Genetic Markers Associated with Susceptibility to Bovine Respiratory Disease

Bovine respiratory disease complex (BRDC) is the most expensive disease afflicting the U.S. beef industry. Efforts to reduce the effects of this disease have had modest success likely due to the multi-factorial nature of the disease with environmental and managerial factors interacting with associated bacterial and viral agents. Previous work suggest a genetic component to animal susceptibility to BRDC; therefore the objective of this study was to identify DNA markers associated with incidence of BRDC in commercial feedlot cattle. Using a case/control strategy, DNA samples from 3,648 commercial feedlot animals were collected with half (n=1,824) having shown clinical signs of BRDC (i.e. cases) and the other half non-symptomatic controls sampled from the corresponding feedlot pen. A DNA pooling approach was used in the genome-wide association study. After extraction, a high density bovine marker array was run on 19 case and 19 control DNA pools of approximately 96 animals each. There were ~770,000 SNP with sufficient data quality for all 38 pools. Twelve SNP achieved a false discovery rate (FDR) of 5 % or less in the genome wide association analysis. There were 3 significant SNP on BTA11, 2 on BTAX and 1 each on BTA 1, 9, 18, 22, 24, 27, and 29. Three significant SNP were located in intergenic regions and 9 occurred within introns or exons of genes. Significant SNP resided within the introns of LOC100847501, HPCAL1, RSAD2, DNAAF3, CCD1798, and ATP7A; and exons of LOC510798 (missense) and LOC519208 (synonymous). The potential role of some of these genes in BRDC is suggested by literature.

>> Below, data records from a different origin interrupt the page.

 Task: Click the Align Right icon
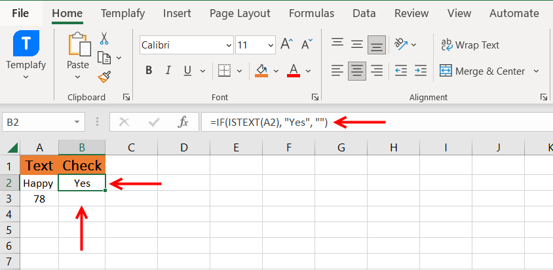pos(377,71)
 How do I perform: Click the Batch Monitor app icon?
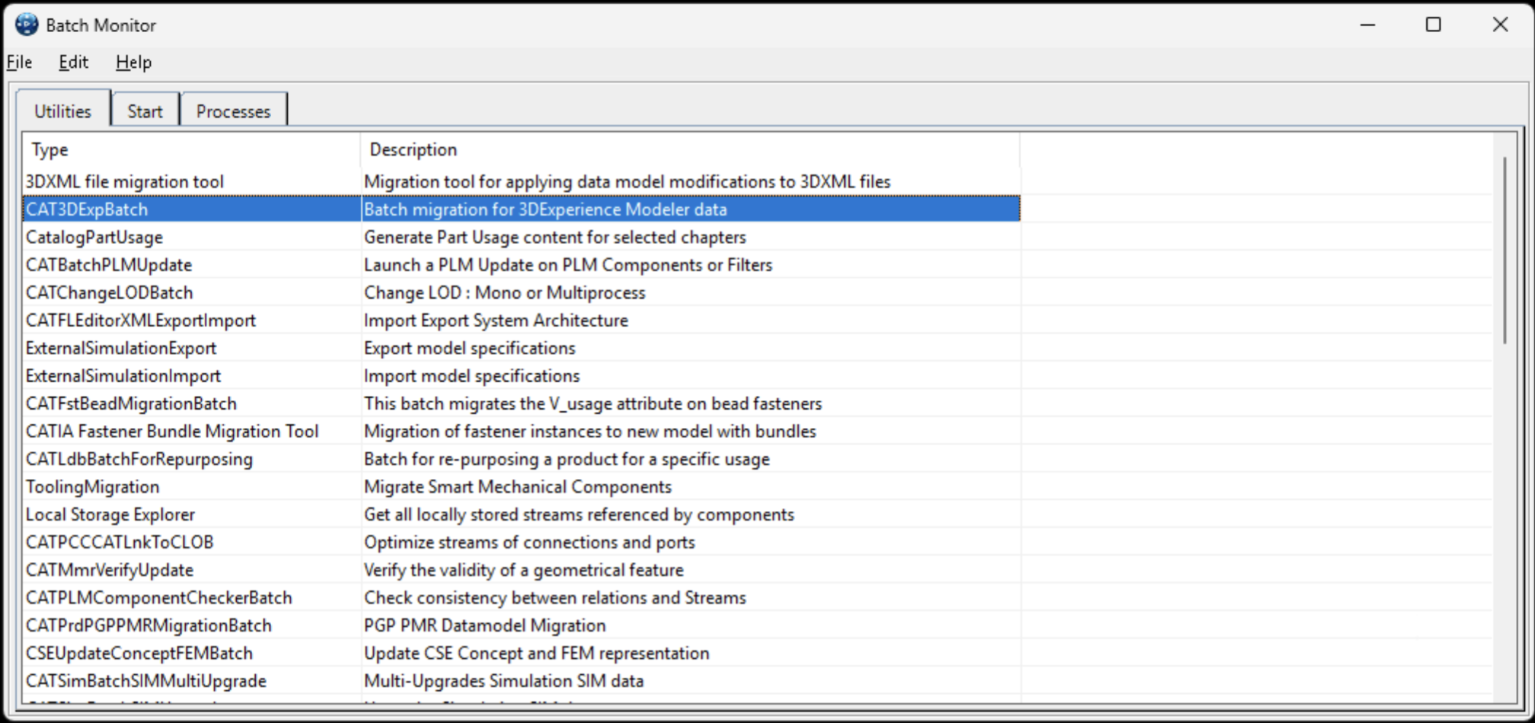click(x=26, y=25)
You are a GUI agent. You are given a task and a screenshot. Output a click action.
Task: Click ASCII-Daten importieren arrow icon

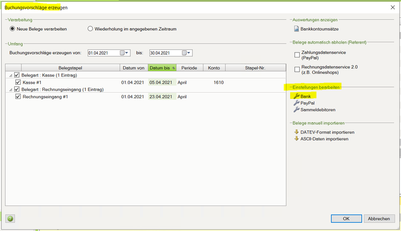[297, 138]
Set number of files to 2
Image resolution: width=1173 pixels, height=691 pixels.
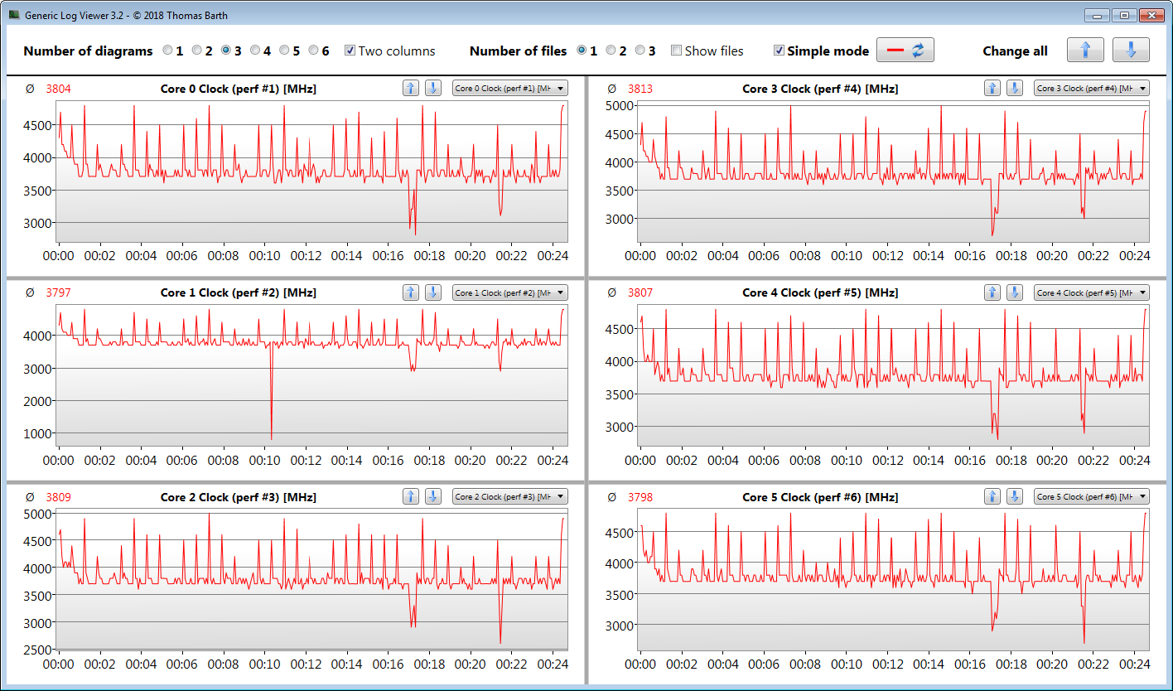coord(611,51)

For instance, the RSAD2 transcript response to bacterial lipopolysaccharides has been reported to decrease in the presence of bovine viral diarrhea virus. In humans, mutations in DNAAF3 cause primary ciliary dyskinesia resulting in ineffective airway mucocilliary clearance and frequent respiratory infections in human infants. The ATP7A gene has been suggested to influence bactericidal activity in macrophages through its role in copper homeostatis. The results of this study indicate a genetic component to susceptibility to BRDC and encourage the development of DNA marker tests to aid in selection of animals less susceptible to BRDC.